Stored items
-=-=-=-=-
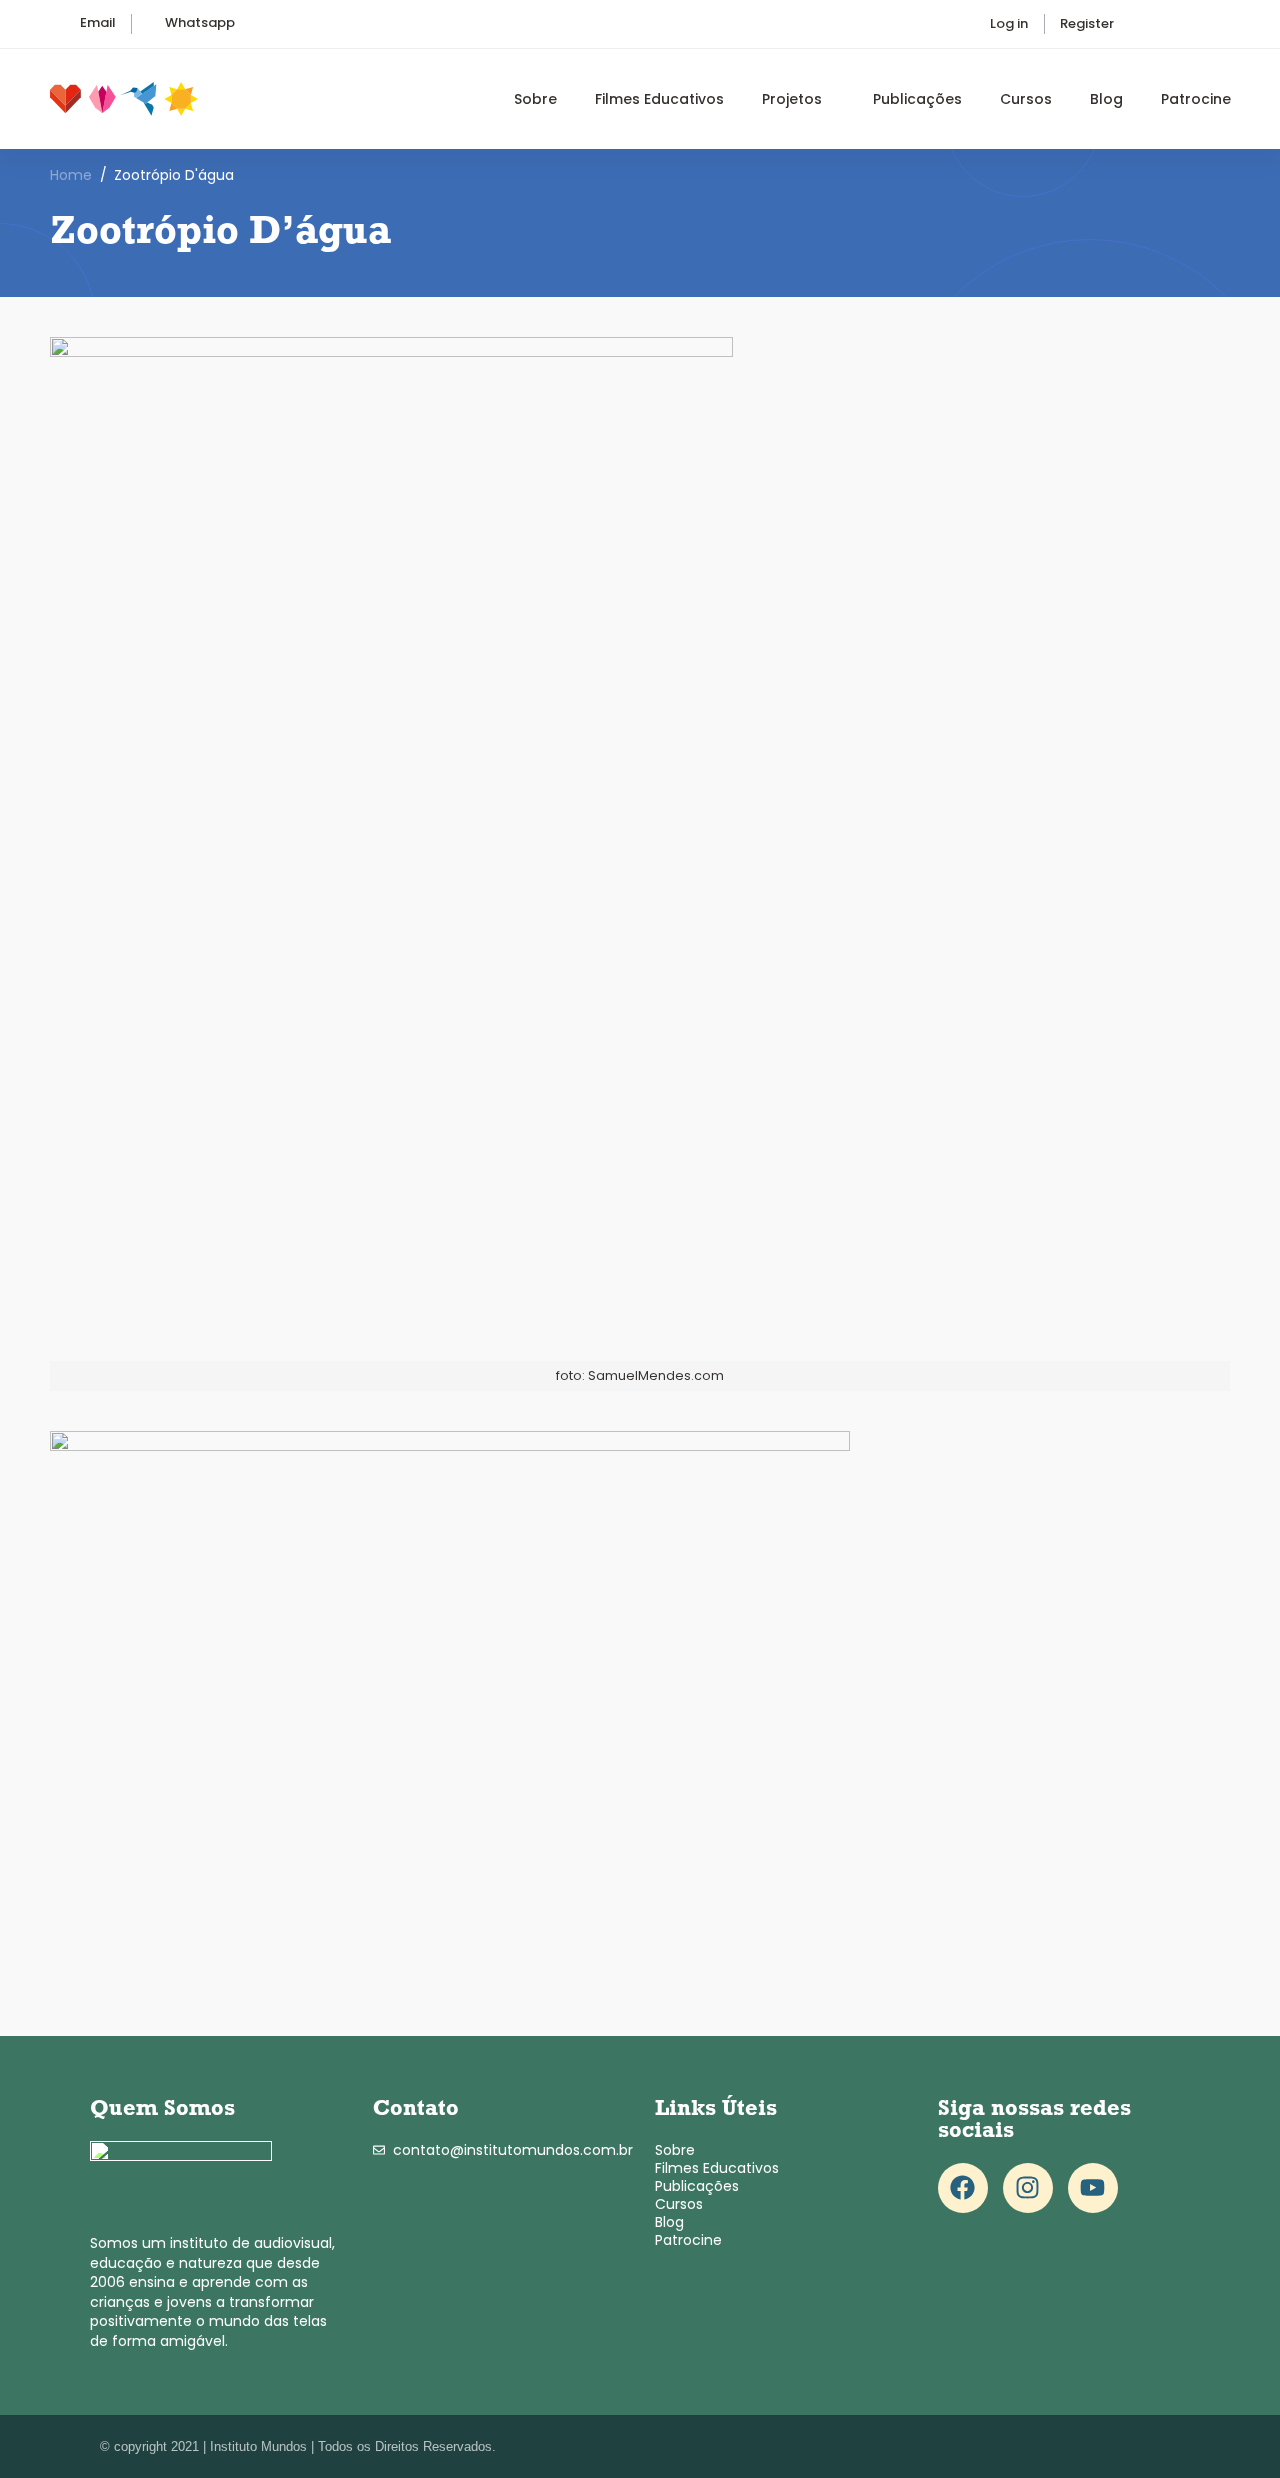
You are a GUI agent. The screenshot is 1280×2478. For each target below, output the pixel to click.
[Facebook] (963, 2188)
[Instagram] (1028, 2188)
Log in (1009, 23)
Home (71, 175)
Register (1087, 23)
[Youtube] (1093, 2188)
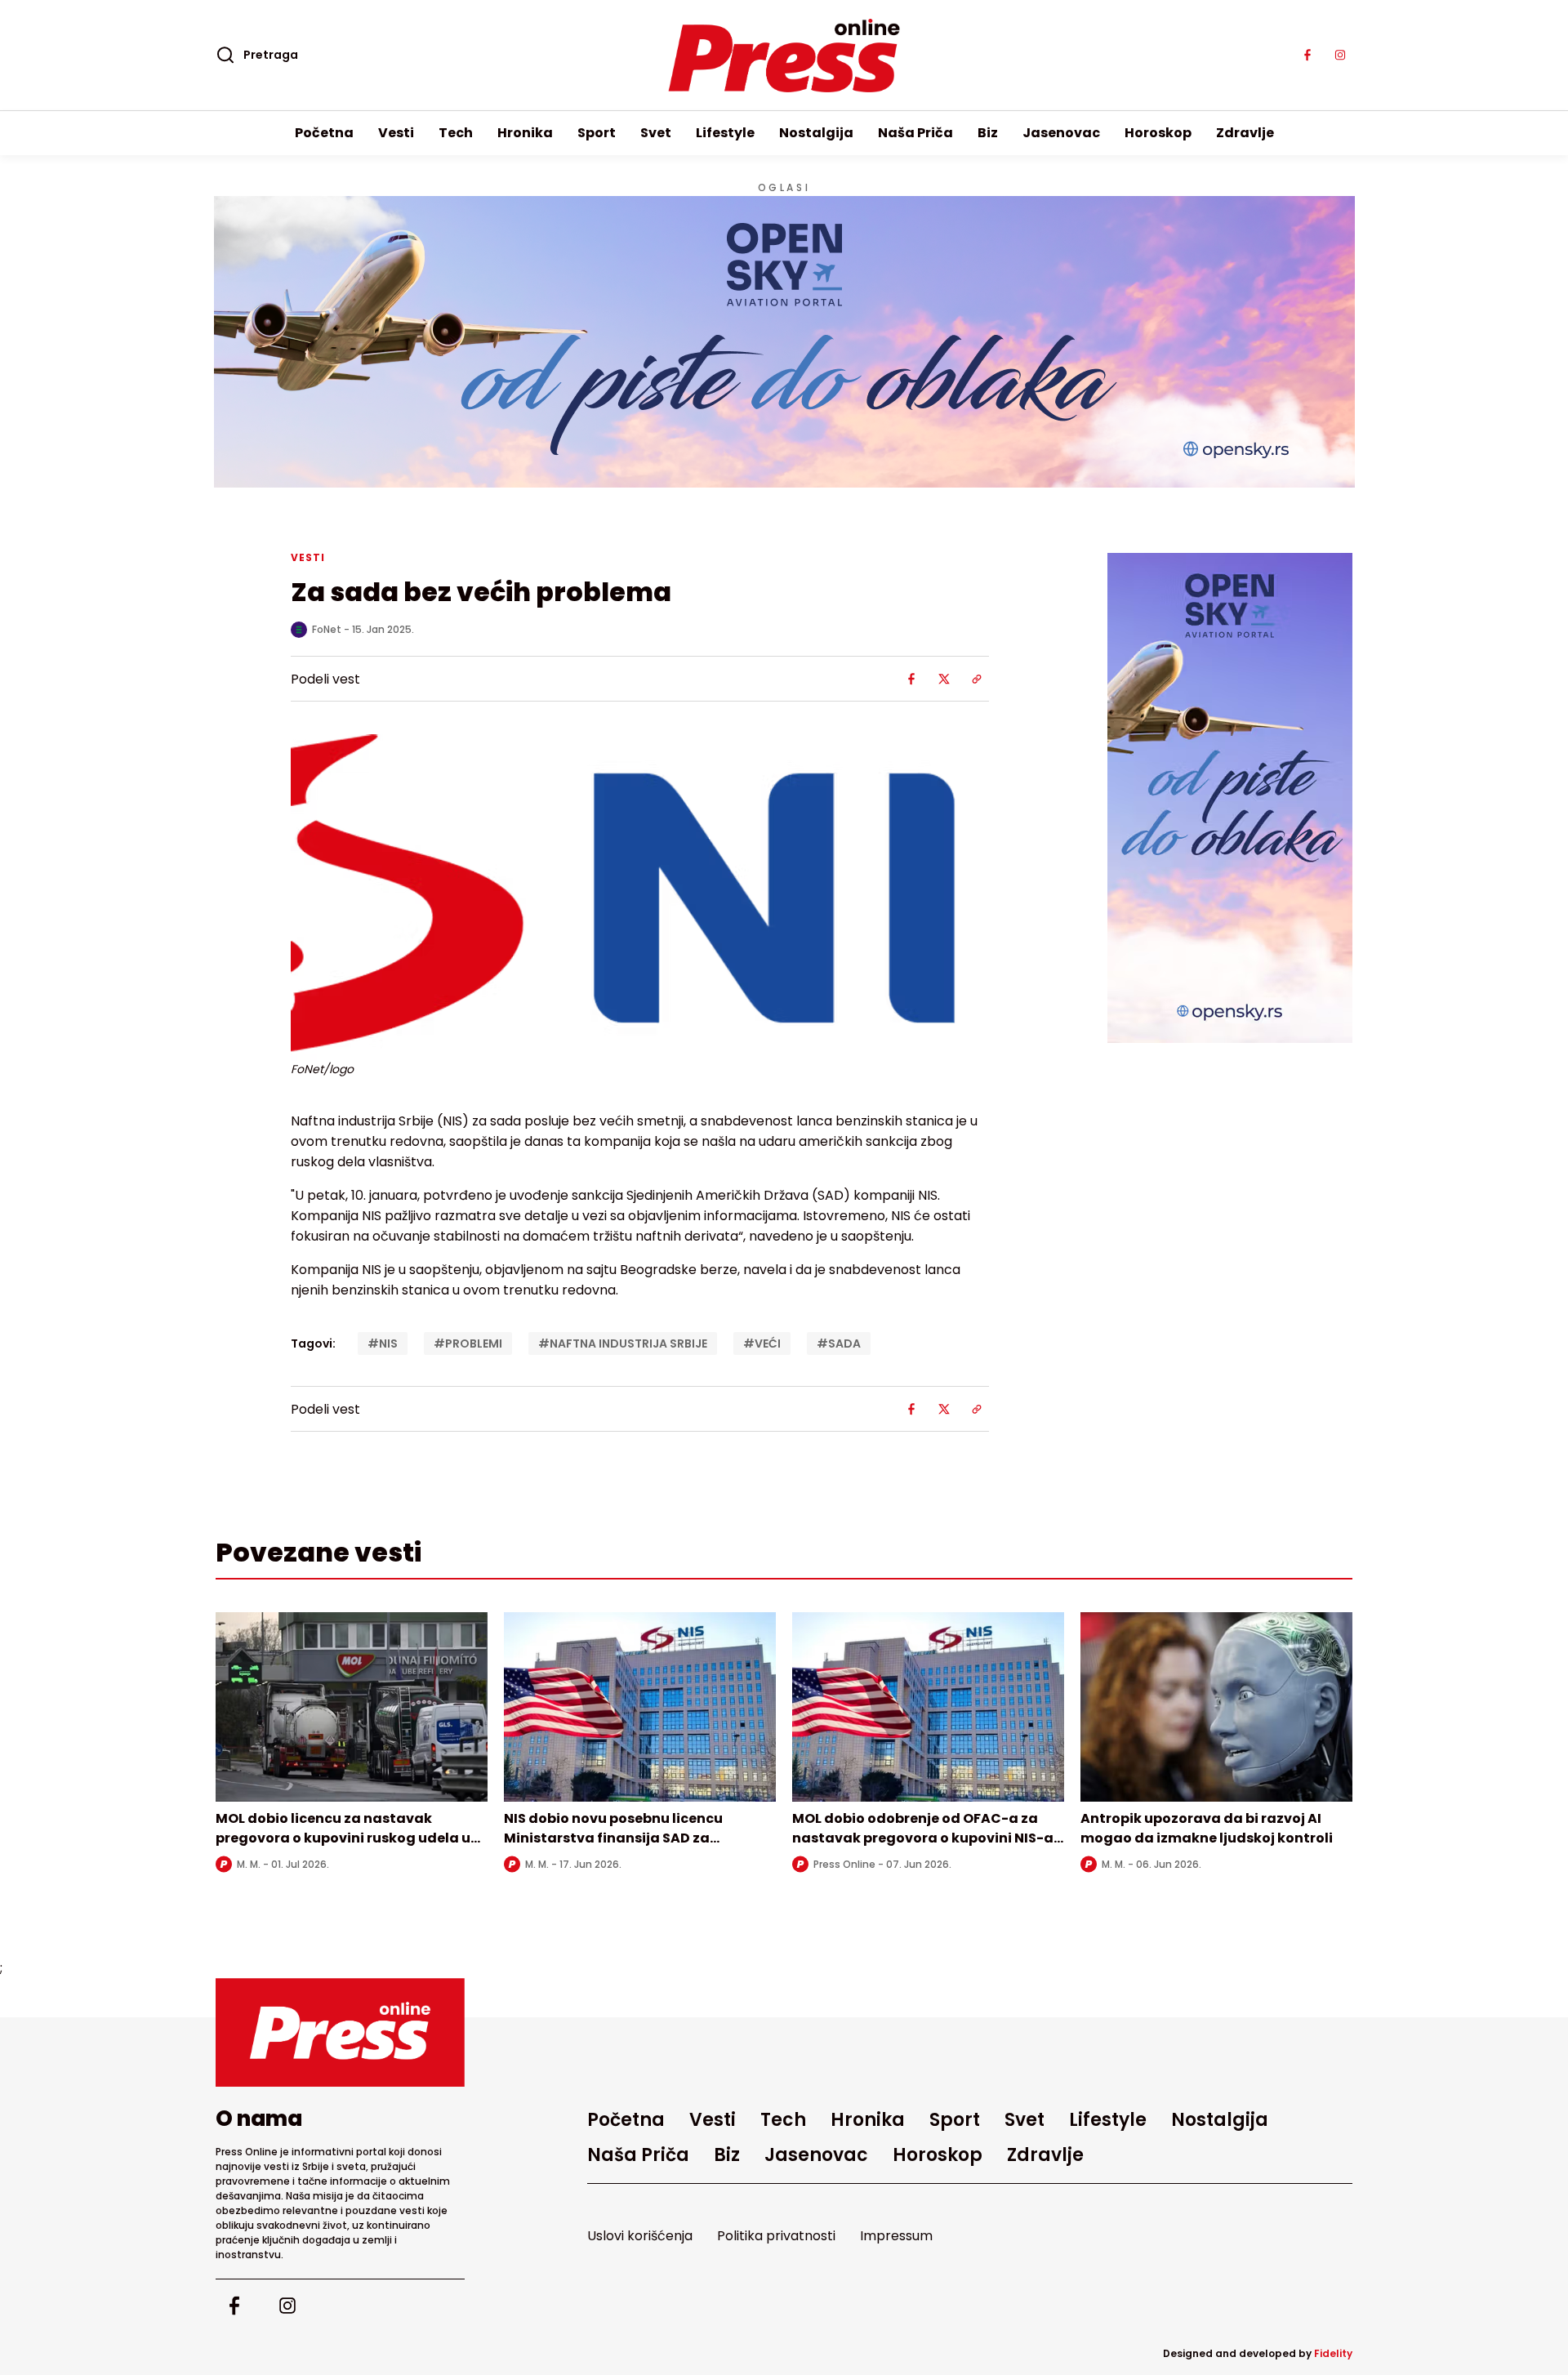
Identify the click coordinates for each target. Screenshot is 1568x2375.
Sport (596, 132)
-=-=-=-=-
The result should be an exact retyped version of all the entries above, containing no pictures.

You are a GUI agent. The screenshot is 1280×2478. For each target below, output the pixel to click.
[Facebook] (963, 2188)
[Instagram] (1028, 2188)
Log in (1009, 23)
Home (71, 175)
Register (1087, 23)
[Youtube] (1093, 2188)
Identify the click coordinates for each target. Screenshot is 1568x2375.
Sport (596, 132)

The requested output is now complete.